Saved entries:

-----

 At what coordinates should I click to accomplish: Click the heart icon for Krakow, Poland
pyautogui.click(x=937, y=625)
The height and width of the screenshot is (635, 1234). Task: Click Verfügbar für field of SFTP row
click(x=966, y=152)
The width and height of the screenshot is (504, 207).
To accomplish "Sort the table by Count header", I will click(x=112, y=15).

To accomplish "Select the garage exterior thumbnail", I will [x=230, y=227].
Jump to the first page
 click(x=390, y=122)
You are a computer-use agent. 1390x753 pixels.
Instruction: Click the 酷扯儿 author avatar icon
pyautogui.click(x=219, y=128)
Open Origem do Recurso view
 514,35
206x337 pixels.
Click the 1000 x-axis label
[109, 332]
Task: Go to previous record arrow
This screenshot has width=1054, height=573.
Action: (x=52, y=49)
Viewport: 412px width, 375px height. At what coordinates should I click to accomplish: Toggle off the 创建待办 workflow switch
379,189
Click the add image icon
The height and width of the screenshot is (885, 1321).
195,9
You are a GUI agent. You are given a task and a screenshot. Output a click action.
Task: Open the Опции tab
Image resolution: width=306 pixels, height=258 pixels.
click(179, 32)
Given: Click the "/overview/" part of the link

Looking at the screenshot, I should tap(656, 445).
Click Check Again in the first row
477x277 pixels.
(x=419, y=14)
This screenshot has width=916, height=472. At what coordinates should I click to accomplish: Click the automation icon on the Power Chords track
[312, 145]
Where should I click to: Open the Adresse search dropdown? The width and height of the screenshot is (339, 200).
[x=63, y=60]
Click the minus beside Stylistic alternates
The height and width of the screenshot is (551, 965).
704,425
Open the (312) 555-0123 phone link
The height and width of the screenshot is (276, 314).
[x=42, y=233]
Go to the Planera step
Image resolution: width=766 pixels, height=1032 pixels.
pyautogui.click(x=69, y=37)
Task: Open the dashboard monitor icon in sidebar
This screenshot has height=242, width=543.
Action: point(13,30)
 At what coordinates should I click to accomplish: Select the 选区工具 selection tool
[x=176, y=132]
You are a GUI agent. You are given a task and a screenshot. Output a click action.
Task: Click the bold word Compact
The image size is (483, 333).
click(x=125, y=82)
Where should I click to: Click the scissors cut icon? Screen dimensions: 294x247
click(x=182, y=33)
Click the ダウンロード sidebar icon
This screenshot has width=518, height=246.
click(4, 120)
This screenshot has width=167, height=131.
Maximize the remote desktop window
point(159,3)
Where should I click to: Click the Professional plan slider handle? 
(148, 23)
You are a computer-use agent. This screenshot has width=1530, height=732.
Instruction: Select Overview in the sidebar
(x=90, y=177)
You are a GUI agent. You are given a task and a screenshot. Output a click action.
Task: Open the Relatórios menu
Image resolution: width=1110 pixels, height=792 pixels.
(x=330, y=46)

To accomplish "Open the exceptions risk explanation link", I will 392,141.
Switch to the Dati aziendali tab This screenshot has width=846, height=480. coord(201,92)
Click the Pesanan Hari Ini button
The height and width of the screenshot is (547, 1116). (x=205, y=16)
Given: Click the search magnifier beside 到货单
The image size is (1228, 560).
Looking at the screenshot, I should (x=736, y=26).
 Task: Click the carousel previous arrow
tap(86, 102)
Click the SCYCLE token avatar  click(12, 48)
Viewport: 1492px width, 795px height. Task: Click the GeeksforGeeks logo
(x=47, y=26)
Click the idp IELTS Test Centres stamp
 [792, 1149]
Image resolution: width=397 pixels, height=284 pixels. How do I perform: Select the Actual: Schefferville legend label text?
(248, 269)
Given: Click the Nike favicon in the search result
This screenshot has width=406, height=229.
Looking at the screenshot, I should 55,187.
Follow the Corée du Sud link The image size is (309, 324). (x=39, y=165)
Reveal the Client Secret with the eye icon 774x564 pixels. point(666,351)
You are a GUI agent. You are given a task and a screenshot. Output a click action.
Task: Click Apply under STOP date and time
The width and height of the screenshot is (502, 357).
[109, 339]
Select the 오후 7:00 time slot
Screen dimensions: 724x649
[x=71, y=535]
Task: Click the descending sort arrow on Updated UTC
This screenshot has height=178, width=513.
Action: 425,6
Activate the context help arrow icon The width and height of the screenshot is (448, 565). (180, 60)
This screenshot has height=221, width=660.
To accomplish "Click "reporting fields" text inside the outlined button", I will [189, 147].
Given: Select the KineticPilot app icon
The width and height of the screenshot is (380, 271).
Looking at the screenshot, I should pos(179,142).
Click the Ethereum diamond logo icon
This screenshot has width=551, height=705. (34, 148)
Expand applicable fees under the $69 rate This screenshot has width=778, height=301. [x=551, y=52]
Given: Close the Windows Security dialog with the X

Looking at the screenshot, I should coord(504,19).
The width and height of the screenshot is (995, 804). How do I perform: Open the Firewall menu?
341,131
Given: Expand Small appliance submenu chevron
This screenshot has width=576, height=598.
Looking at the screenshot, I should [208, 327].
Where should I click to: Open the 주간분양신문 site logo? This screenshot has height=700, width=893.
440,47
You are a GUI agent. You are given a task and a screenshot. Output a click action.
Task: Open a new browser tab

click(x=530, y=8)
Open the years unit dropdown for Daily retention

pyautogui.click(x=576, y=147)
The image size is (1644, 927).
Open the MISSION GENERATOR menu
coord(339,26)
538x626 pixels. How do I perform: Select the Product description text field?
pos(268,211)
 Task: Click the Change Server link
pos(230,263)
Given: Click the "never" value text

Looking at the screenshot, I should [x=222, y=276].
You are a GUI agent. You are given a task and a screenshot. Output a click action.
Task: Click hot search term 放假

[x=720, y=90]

-----

Required work: Lines after the one containing "Task: Go to previous record arrow" are left out; every line from the start of the entries through that line is restated word for word.

Reply:
 At what coordinates should I click to accomplish: Click the heart icon for Krakow, Poland
pyautogui.click(x=937, y=625)
The height and width of the screenshot is (635, 1234). Task: Click Verfügbar für field of SFTP row
click(x=966, y=152)
The width and height of the screenshot is (504, 207).
To accomplish "Sort the table by Count header", I will click(x=112, y=15).

To accomplish "Select the garage exterior thumbnail", I will [x=230, y=227].
Jump to the first page
 click(x=390, y=122)
You are a computer-use agent. 1390x753 pixels.
Instruction: Click the 酷扯儿 author avatar icon
pyautogui.click(x=219, y=128)
Open Origem do Recurso view
 514,35
206x337 pixels.
Click the 1000 x-axis label
[109, 332]
Task: Go to previous record arrow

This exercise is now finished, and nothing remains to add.